> _FRAGMENTO PARA LEER_
################

Me gustaba pasar a saludar un momento y a veces el momento se alargaba hasta el par de horas. Charlaba con otros asiduos. Me tomaba algo con o sin alcohol. Quizás unas aceitunas viciosas. Comentaba cualquier cosa con el bartender, con quien tenía amistad. Realmente, me parecía estar en una habitación de mi casa, muy cómoda, relajada y animada a la vez. Sentada en ese alto taburete, flotaba por encima de las partes más pesadas de mi vida. Era como un spa cerebral. Y no: nunca esa sensación se repetirá en un restaurante porque la atención mínima, el dinamismo ínfimo de la mandíbula que requiere pedir y beber un líquido –que suele ser el mismo durante un buen rato–, a diferencia de una comida —que tiene su propia estructura de servicio y alternancias— te permiten esa desconexión tan gratificante.

Todo iba bien hasta que las cosas se torcieron imprevisiblemente para mí, como se tuercen los cuellos de los higos al secarse. La amistad previa con aquel bartender se corrompió por un deseo mal formulado y gestionado. Es curiosa la relación sinecdótica que se establece frecuentemente con quien opera un bar porque, al final, ¿qué es lo que quieres, qué es lo te gusta más, en realidad: el lugar o la figura humana que lo dirige? ¿Y hasta qué punto quieres arriesgar tu querido bar por nadie?

################

> _BLOQUE DE DATOS_

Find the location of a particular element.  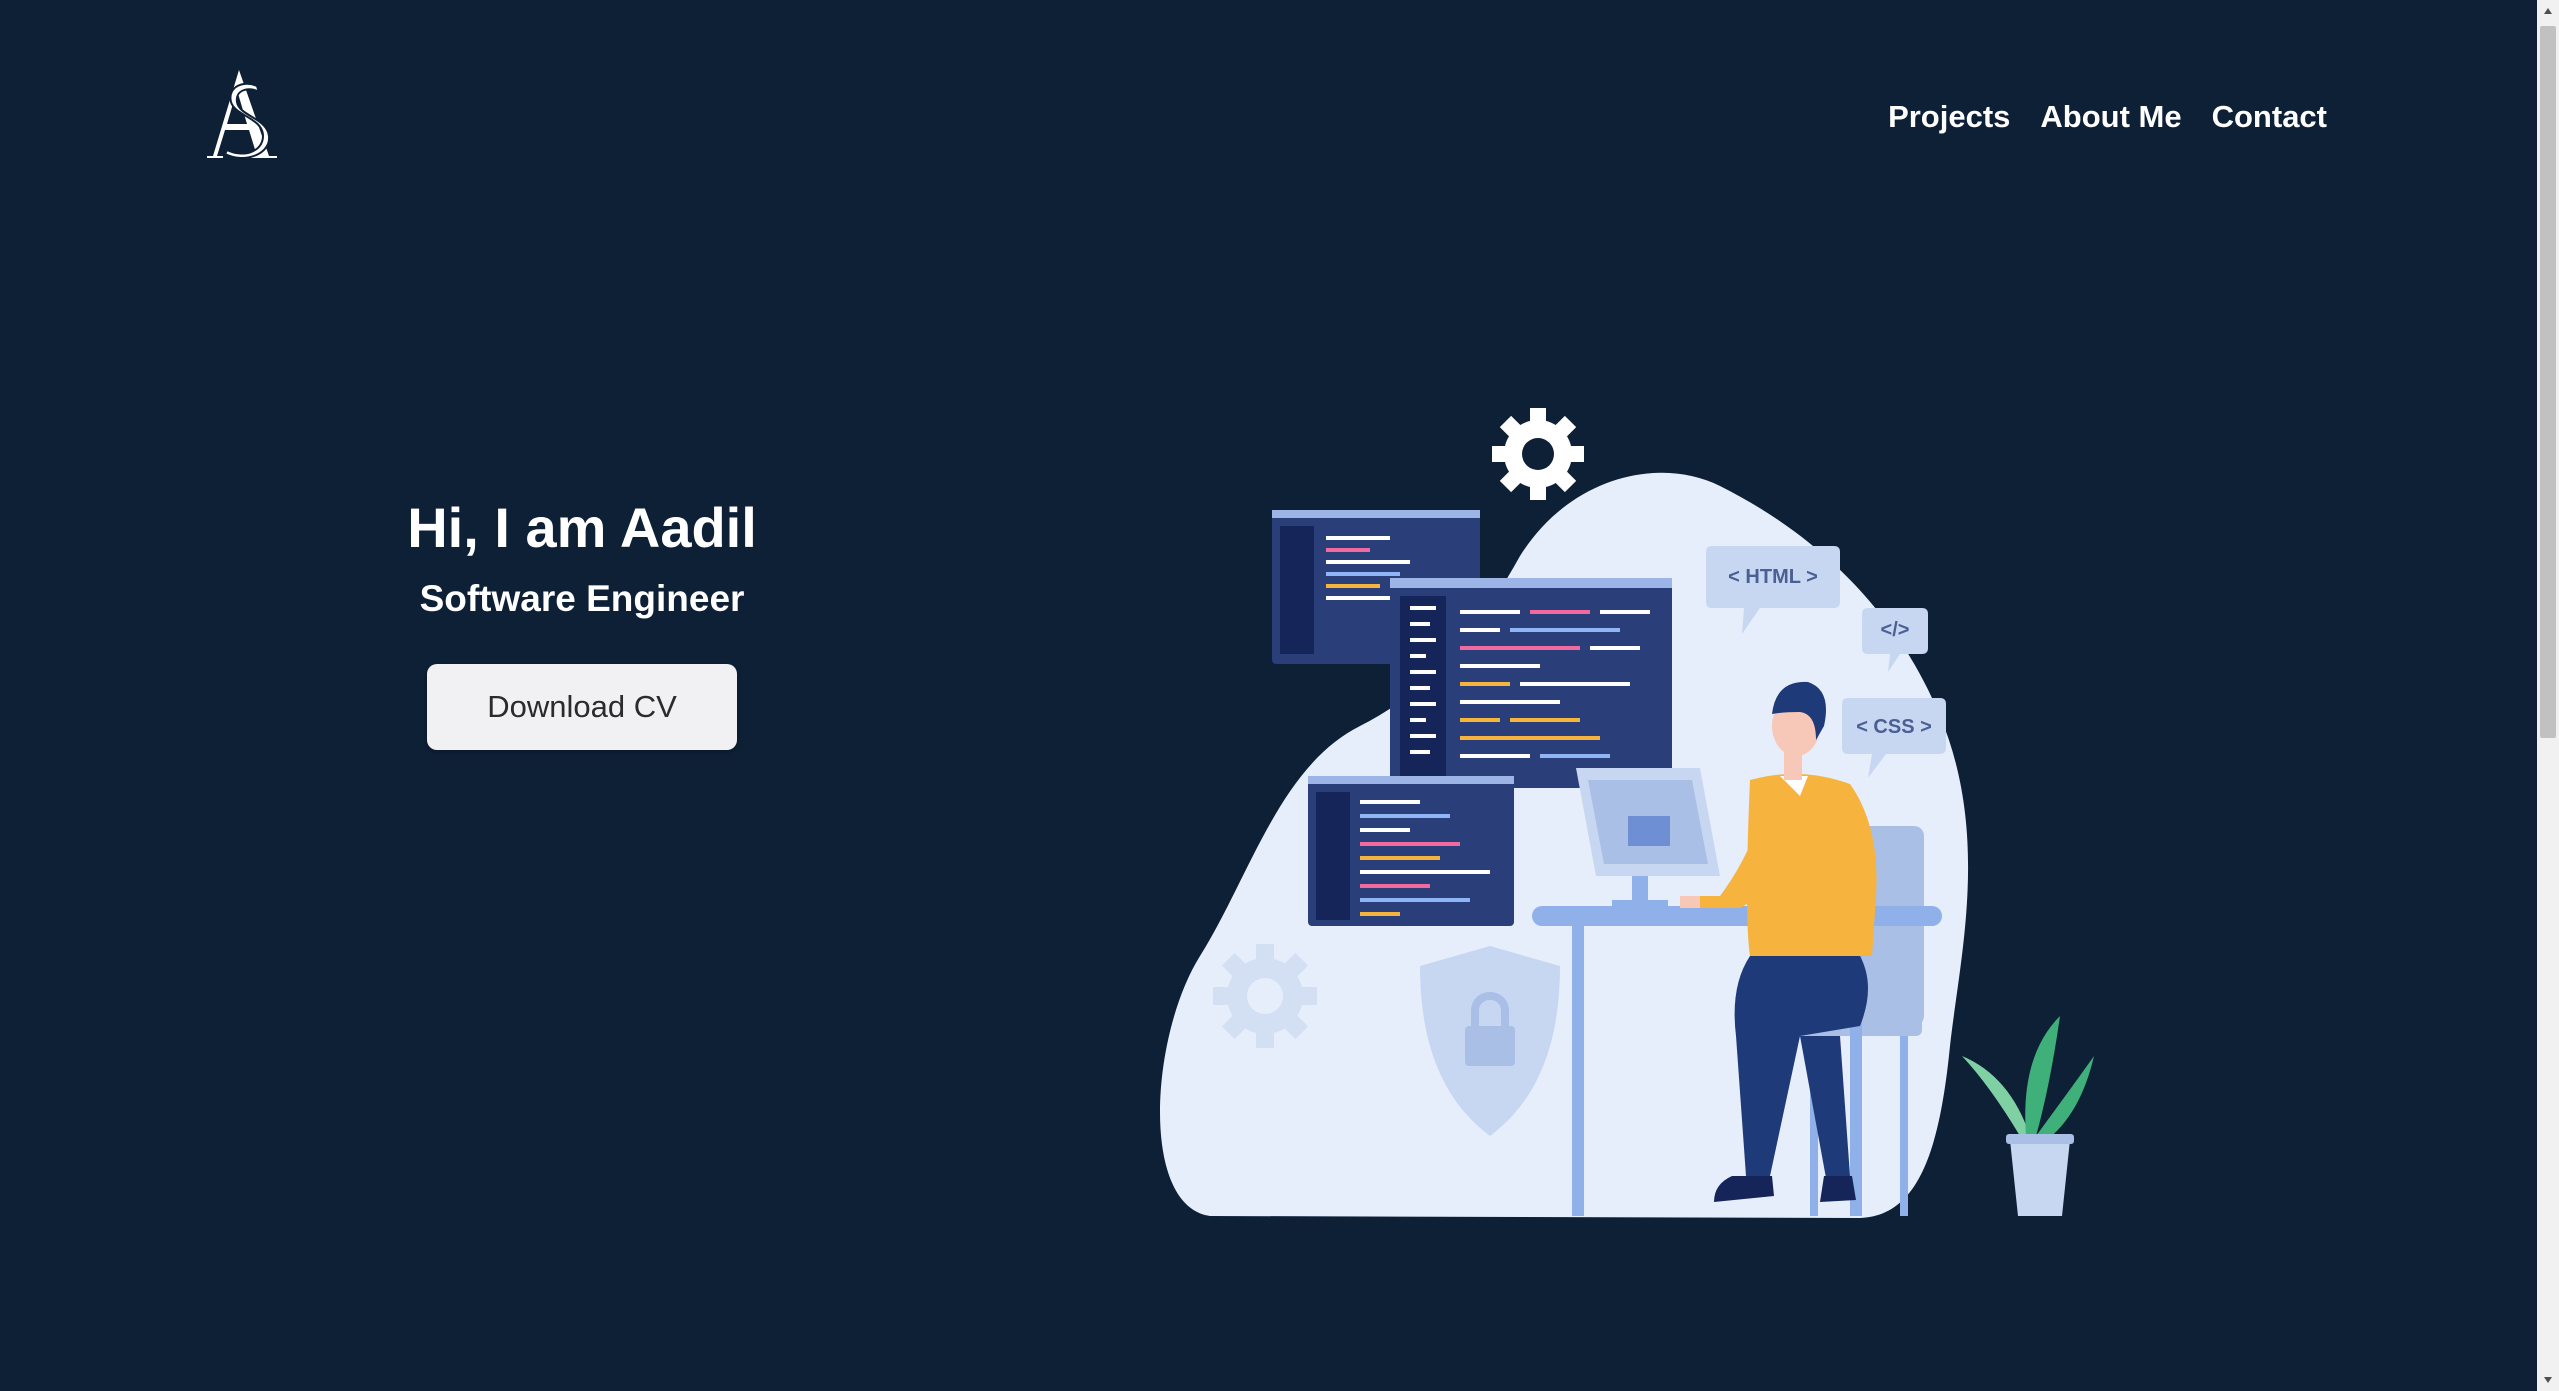

html-tag-label: < HTML > is located at coordinates (1773, 577).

################

> _TAREA 1_
Según el fragmento, ¿por qué esa sensación de desconexión no se repetirá nunca en un restaurante? Explícalo en una a tres oraciones.
> _TAREA 2_
En el fragmento, ¿qué corrompió la amistad con el bartender?

> _TU RESPUESTA 1_
Porque en el bar solo hay que pedir y beber un líquido, que suele ser el mismo durante un buen rato. Eso exige una atención mínima y apenas mover la mandíbula, y así permite esa desconexión tan gratificante. Una comida, en cambio, tiene su propia estructura de servicio y alternancias.

> _TU RESPUESTA 2_
Un deseo mal formulado y gestionado.